We conducted a population-based cohort study, using administrative health data, of all incident RA cases in British Columbia who first met RA criteria between January 1996 and December 2006, with general population controls matched 1:1 on gender, birth and index years. Cohorts were divided into earlier (RA onset 1996–2000) and later (2001–2006) cohorts. Physician visits and vital statistics data were obtained until December 2010. Follow-up was censored at 5 years to ensure equal follow-up in both cohorts. Mortality rates, mortality rate ratios and HRs for mortality (RA vs controls) using proportional hazard models adjusting for age, were calculated. Differences in mortality in RA versus controls between earlier and later incident cohorts were tested via interaction between RA status (case/control) and cohort (earlier/later).

_Entries shown:_
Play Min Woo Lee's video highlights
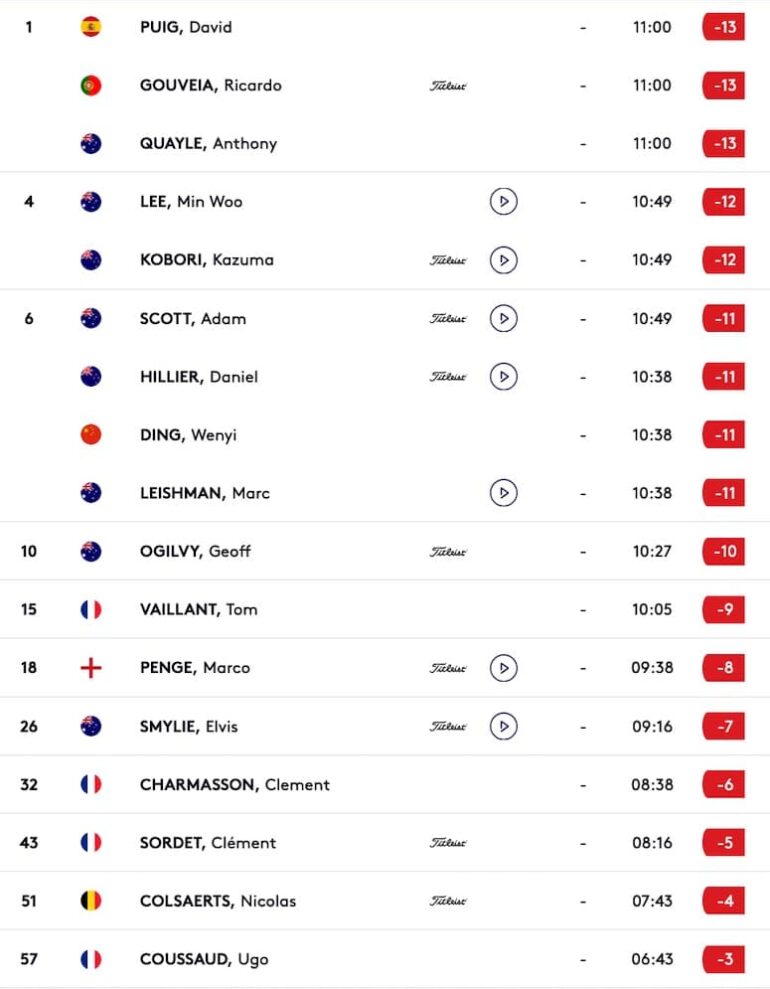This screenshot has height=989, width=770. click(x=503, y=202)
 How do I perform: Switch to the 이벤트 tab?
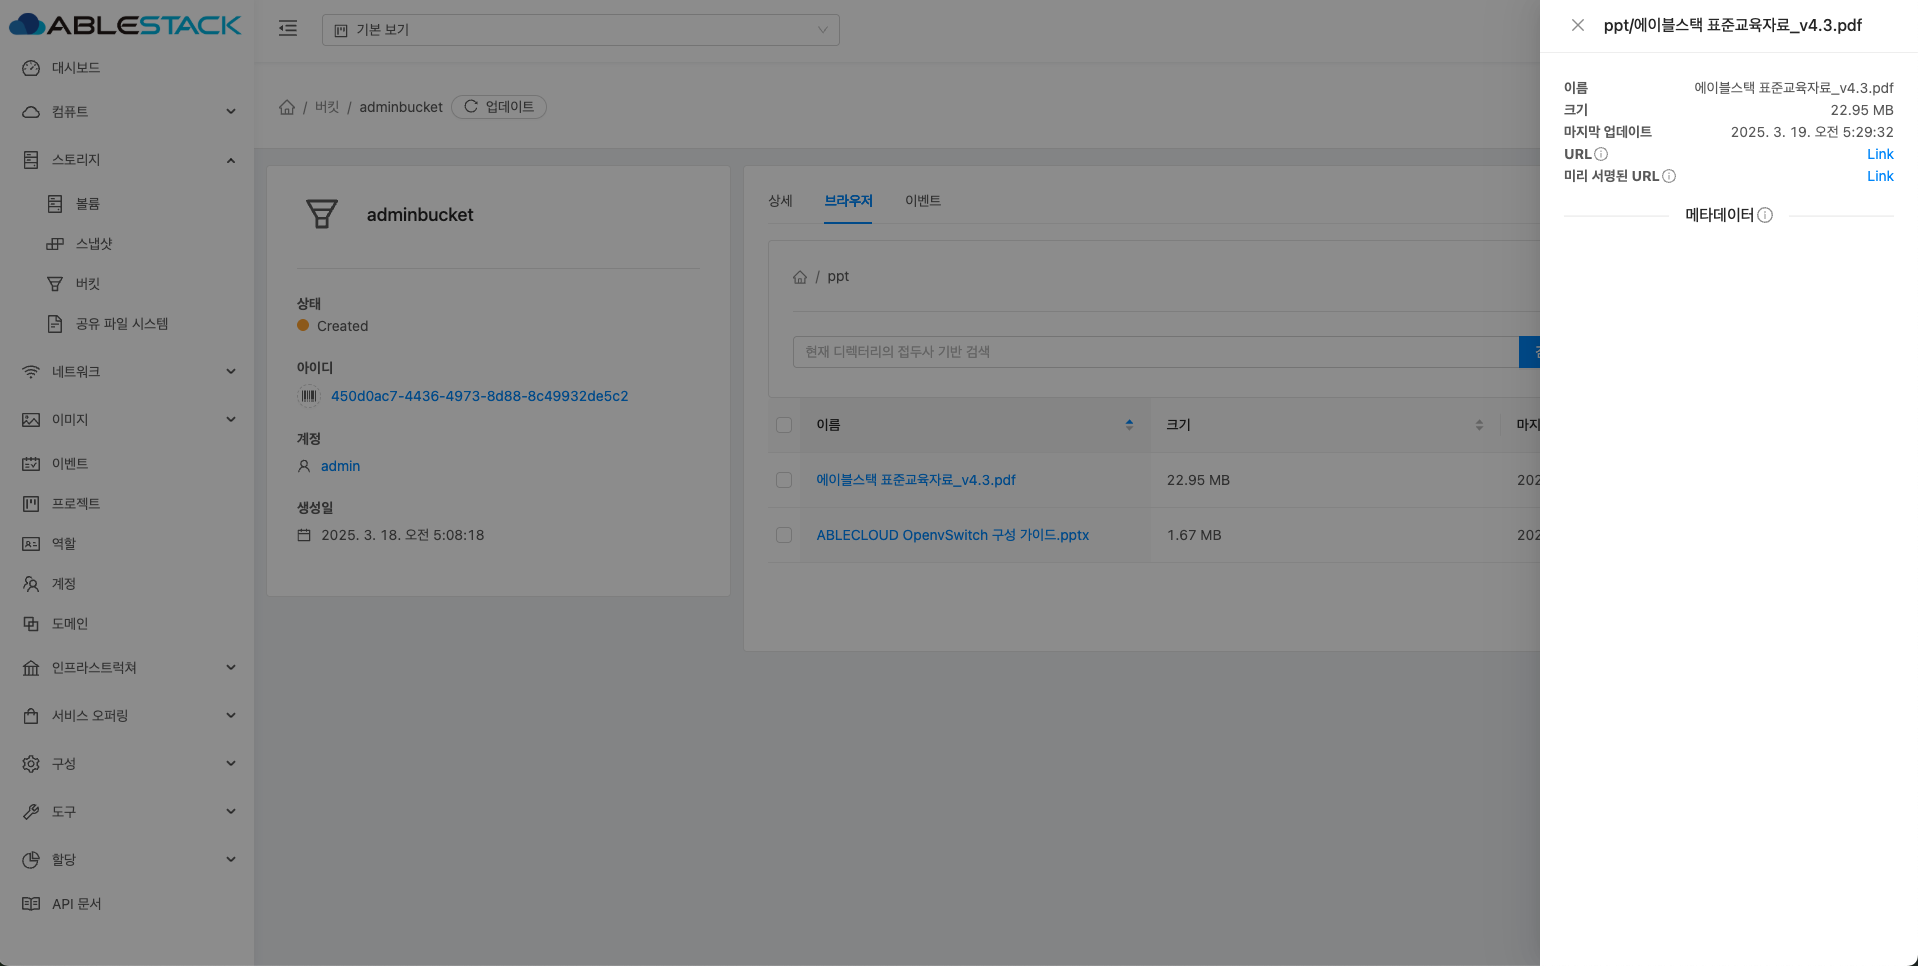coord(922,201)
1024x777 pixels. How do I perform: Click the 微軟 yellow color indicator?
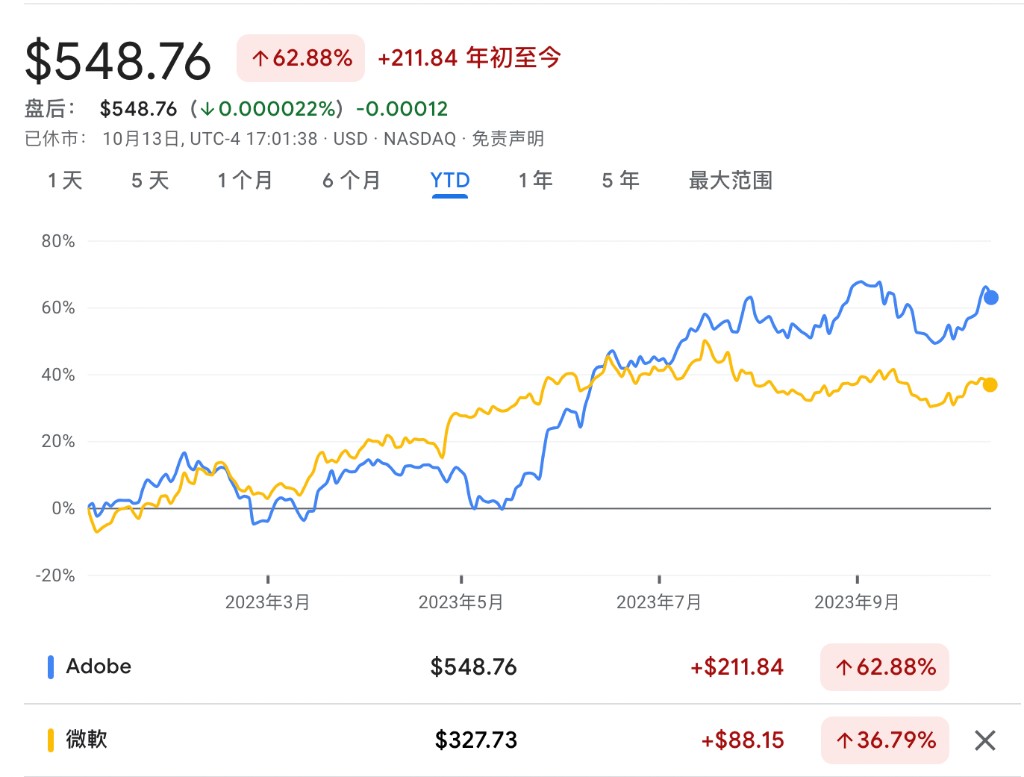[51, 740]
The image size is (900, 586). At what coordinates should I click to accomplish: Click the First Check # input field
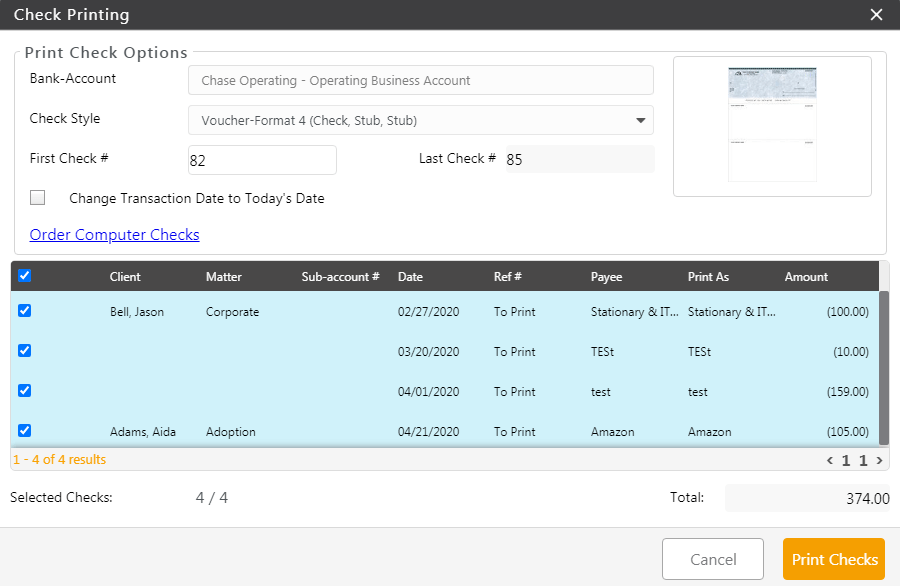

_Exercise directions:_ Continue the passage on mortality among people with rheumatoid arthritis in British Columbia, picking up after its final sentence.

_Exercise response:_
24 914 RA cases and controls experienced 2747 and 2332 deaths, respectively. Mortality risk in RA versus controls differed across incident cohorts for all-cause, cardiovascular diseases (CVD) and cancer mortality (interactions p<0.01). A significant increase in mortality in RA versus controls was observed in earlier, but not later, cohorts (all-cause mortality adjusted HR (95% CI): 1.40 (1.30 to 1.51) and 0.97 (0.89 to 1.05), respectively).


In our population-based incident RA cohort, mortality compared with the general population improved over time. Increased mortality in the first 5 years was observed in people with RA onset before, but not after, 2000.